___ Text section

Muhammad Hadin bin Azman (born 2 July 1994) is a Malaysian professional footballer who plays as an attacking midfielder for Malaysia Super League club Penang and the Malaysia national team.

He began his youth career at CIMB-YFA Bintang Muda before signing for Harimau Muda B in 2012. He represented Malaysia U-19 since 2012. Known for his pace and trickery, Hadin is widely said as one of the brightest football prodigies of his age in Malaysia.

Club career

Harimau Muda B
Hadin Azman joined Harimau Muda B in 2012 at the age of 18. Together with the team, he played in the Malaysia Premier League and scored several goals and assists in the process. Due to his creditable performance during the 2012 season of Malaysia Premier League, he has attracted minor interests from PSV Eindhoven and Vitesse Arnhem of Eredivisie before eventually was loaned out to Johor Darul Ta'zim for 2012 Malaysia Cup campaign. He scored 2 goals in 4 games during the tournament.

______
___ Supplied records

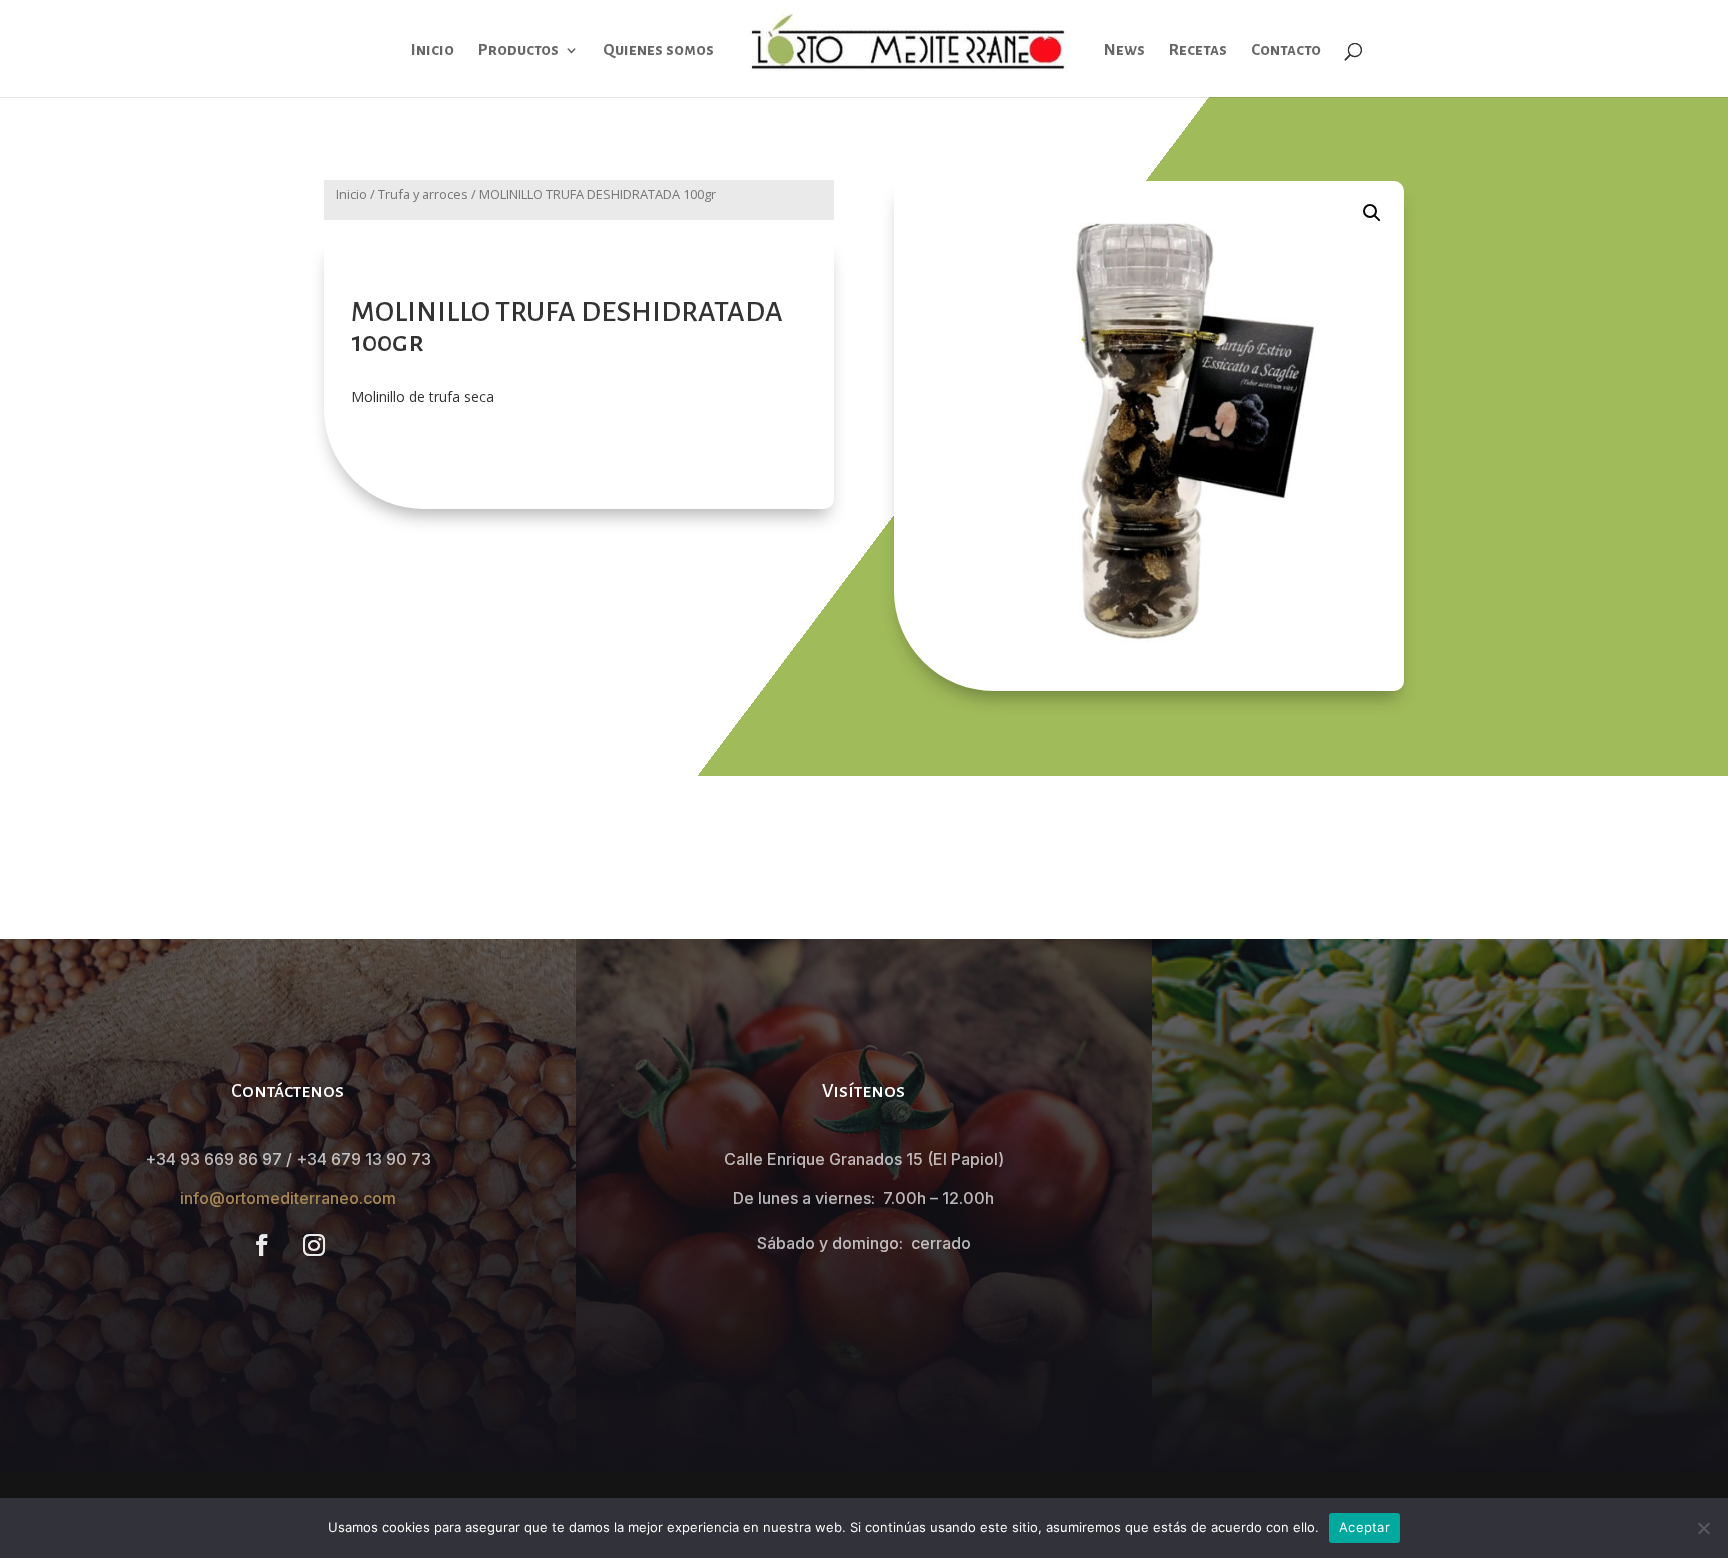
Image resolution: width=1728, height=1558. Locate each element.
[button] (1372, 213)
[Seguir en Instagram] (314, 1245)
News (1124, 50)
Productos (518, 50)
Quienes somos (658, 50)
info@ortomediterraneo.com (288, 1198)
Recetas (1198, 50)
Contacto (1286, 50)
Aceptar (1364, 1527)
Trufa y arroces (423, 194)
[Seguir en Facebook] (262, 1245)
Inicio (432, 50)
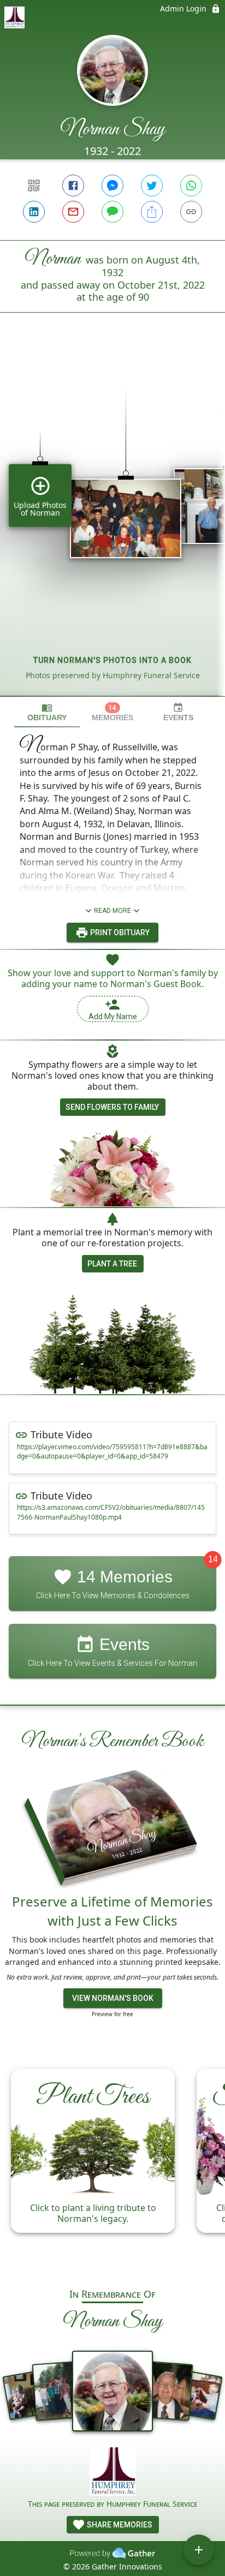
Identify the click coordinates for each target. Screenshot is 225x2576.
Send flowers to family (112, 1107)
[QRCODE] (34, 185)
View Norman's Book (112, 1998)
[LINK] (191, 212)
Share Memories (118, 2524)
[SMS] (112, 212)
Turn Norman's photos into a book (112, 660)
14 (213, 1559)
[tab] (47, 712)
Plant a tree (112, 1263)
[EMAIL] (73, 212)
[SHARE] (152, 212)
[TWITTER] (152, 185)
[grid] (112, 522)
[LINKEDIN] (34, 212)
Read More (112, 911)
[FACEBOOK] (73, 185)
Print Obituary (119, 932)
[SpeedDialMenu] (198, 2550)
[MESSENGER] (112, 185)
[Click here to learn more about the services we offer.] (113, 2472)
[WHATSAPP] (191, 185)
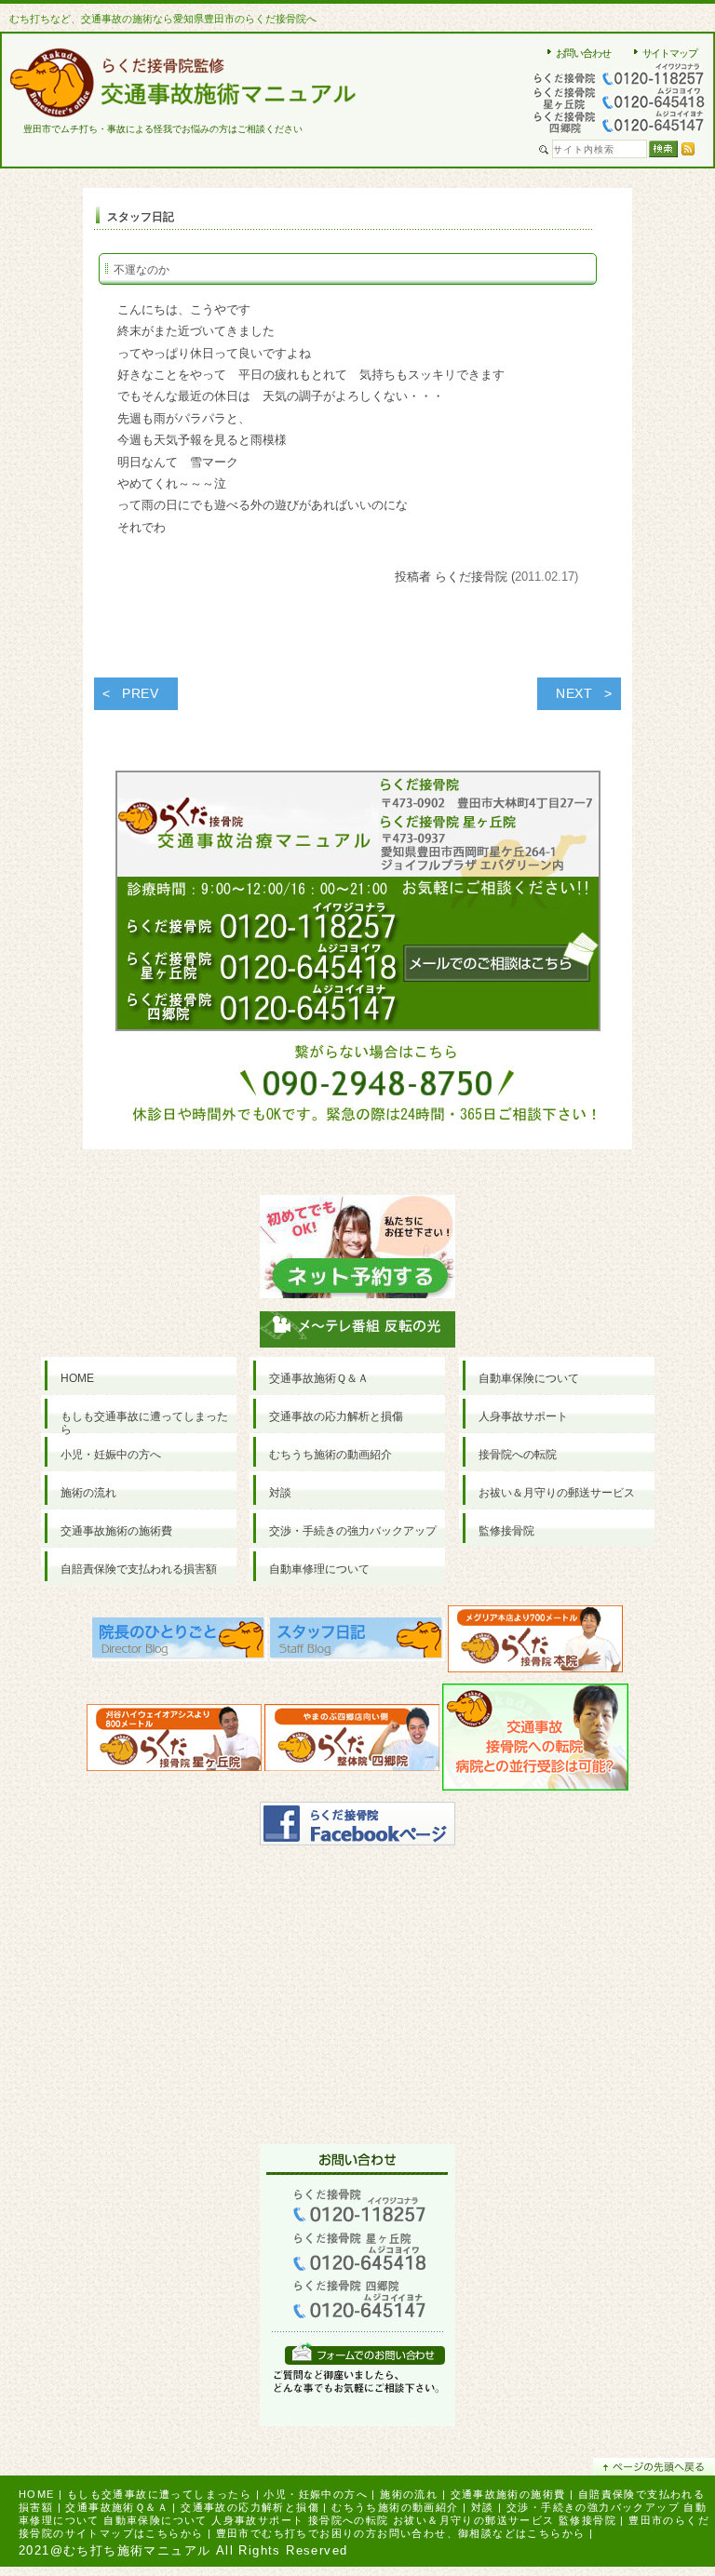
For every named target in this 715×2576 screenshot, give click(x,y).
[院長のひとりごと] (179, 1644)
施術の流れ (409, 2494)
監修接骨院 (587, 2520)
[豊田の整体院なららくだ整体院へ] (351, 1742)
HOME (37, 2494)
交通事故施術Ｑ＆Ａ (117, 2507)
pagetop (654, 2466)
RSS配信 (688, 148)
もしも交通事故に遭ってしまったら (159, 2494)
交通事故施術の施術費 (508, 2494)
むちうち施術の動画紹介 (394, 2507)
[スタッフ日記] (357, 1644)
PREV (140, 693)
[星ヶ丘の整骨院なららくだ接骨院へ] (174, 1742)
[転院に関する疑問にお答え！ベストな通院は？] (535, 1742)
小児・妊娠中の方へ (315, 2494)
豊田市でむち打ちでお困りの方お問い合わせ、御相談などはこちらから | (405, 2533)
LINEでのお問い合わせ (365, 2353)
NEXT (574, 693)
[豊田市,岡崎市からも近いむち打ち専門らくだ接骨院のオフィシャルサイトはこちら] (535, 1644)
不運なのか (141, 269)
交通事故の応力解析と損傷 (250, 2507)
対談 (482, 2507)
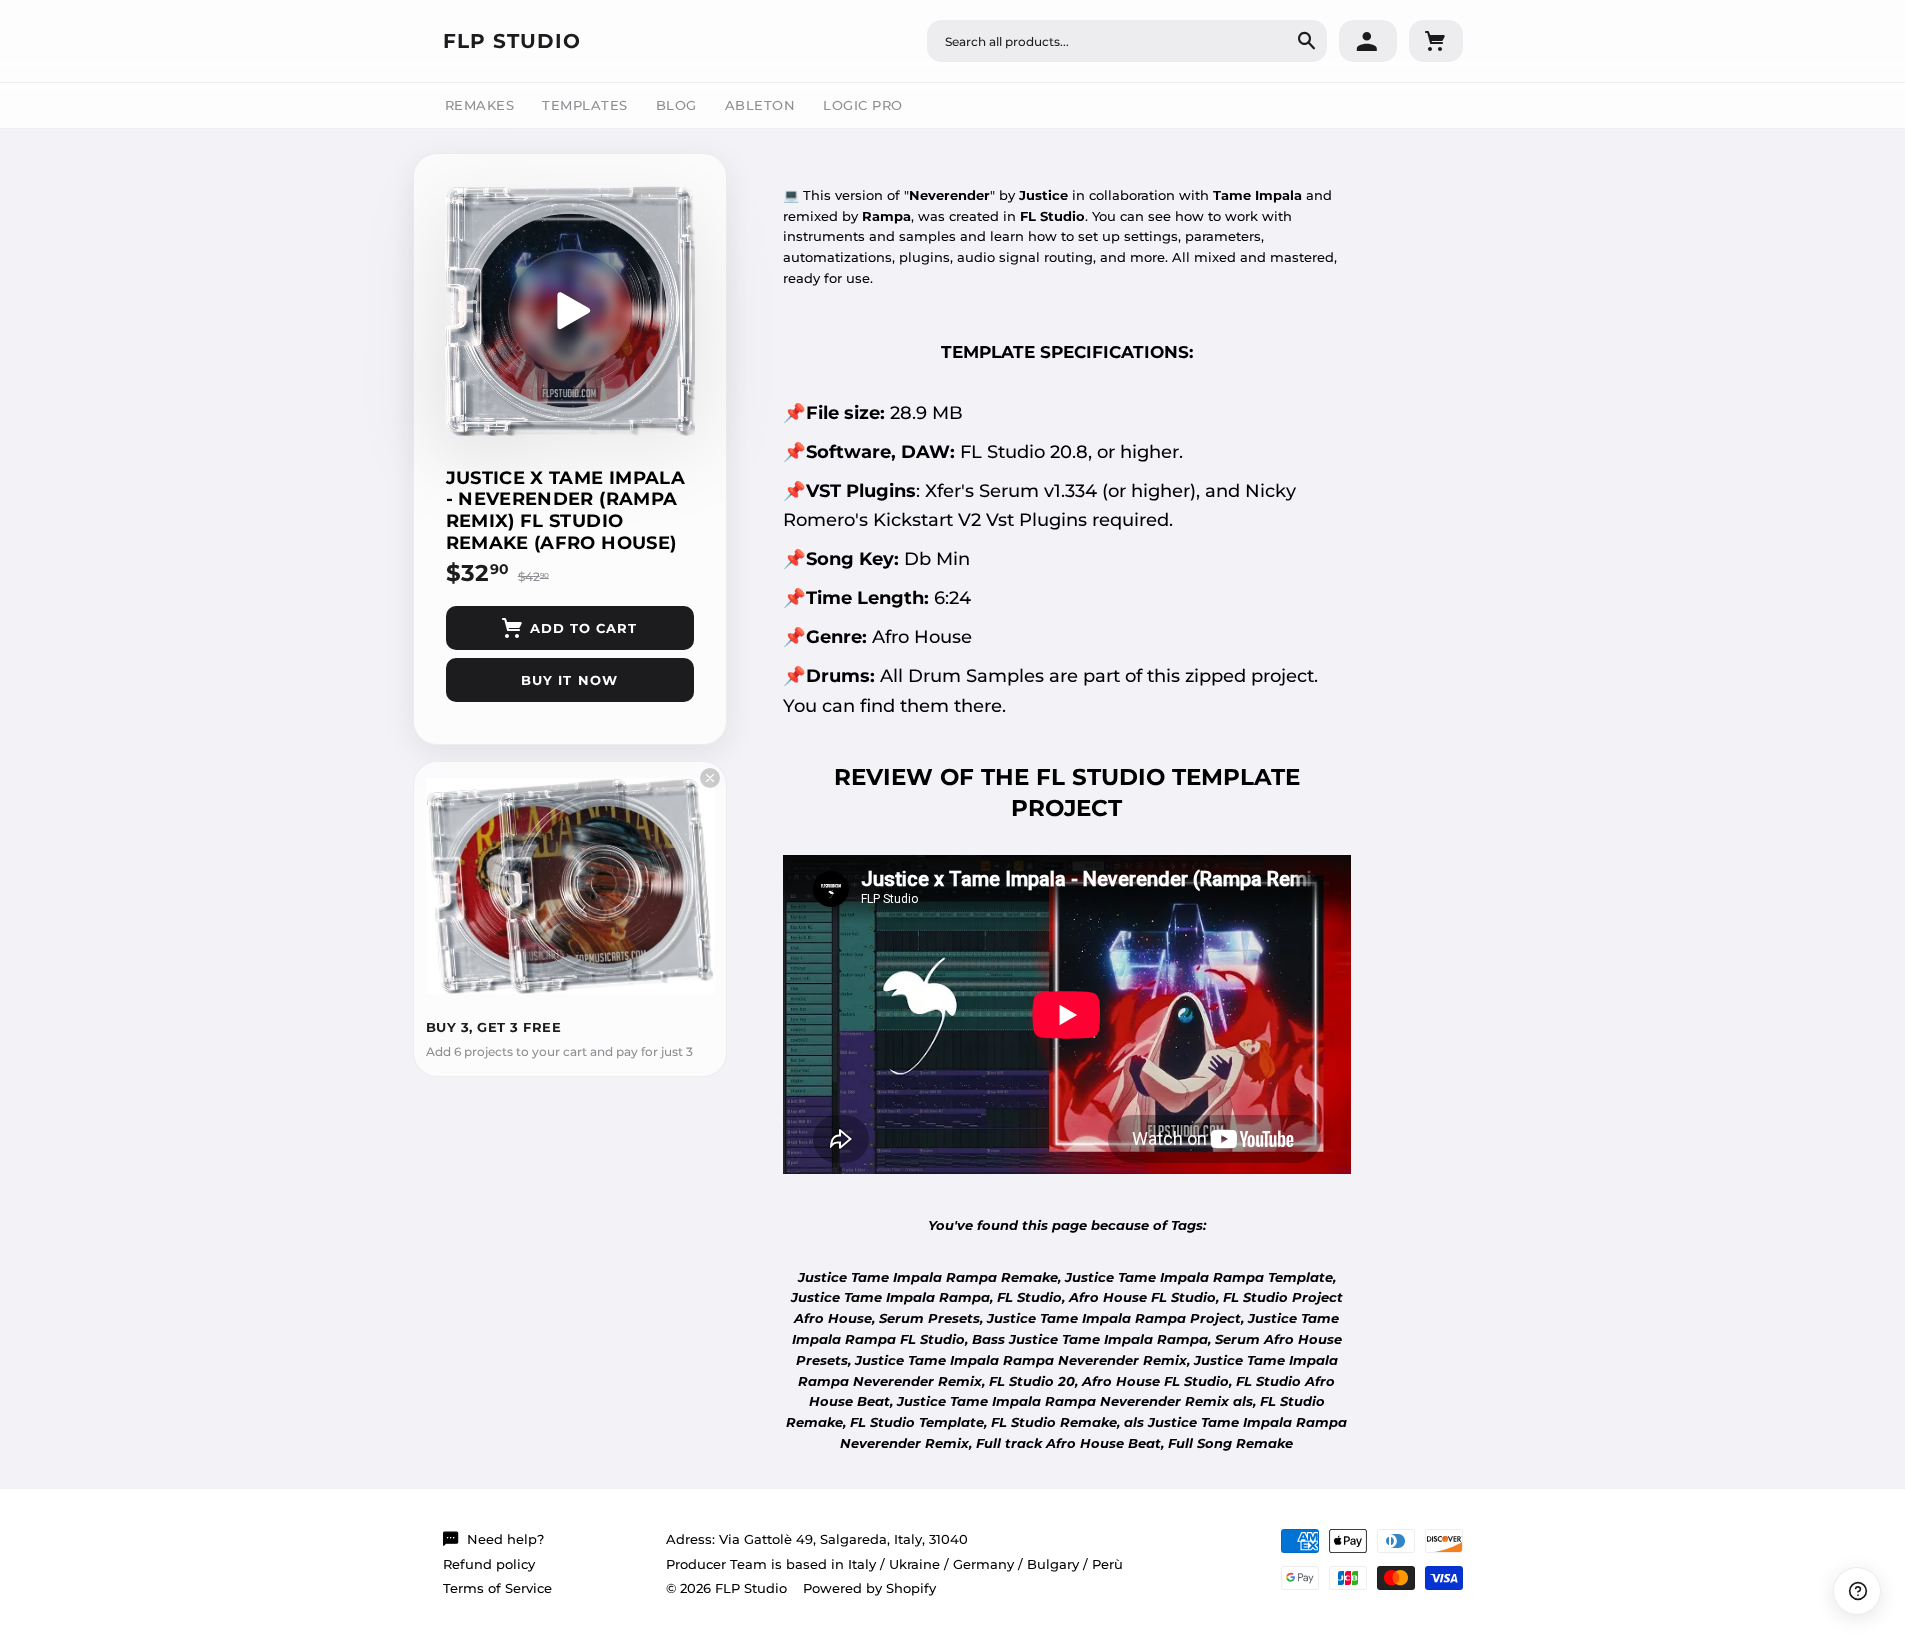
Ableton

______

[Task statement]:
Answer these questions from the Hadin Azman biography:
1. At which club did he begin his youth career?
2. Which two Eredivisie clubs showed interest in him after the 2012 Malaysia Premier League season?
3. How many goals did he score, and in how many games, during the 2012 Malaysia Cup?

[Completed exercise]:
1. CIMB-YFA Bintang Muda
2. PSV Eindhoven and Vitesse Arnhem
3. 2 goals in 4 games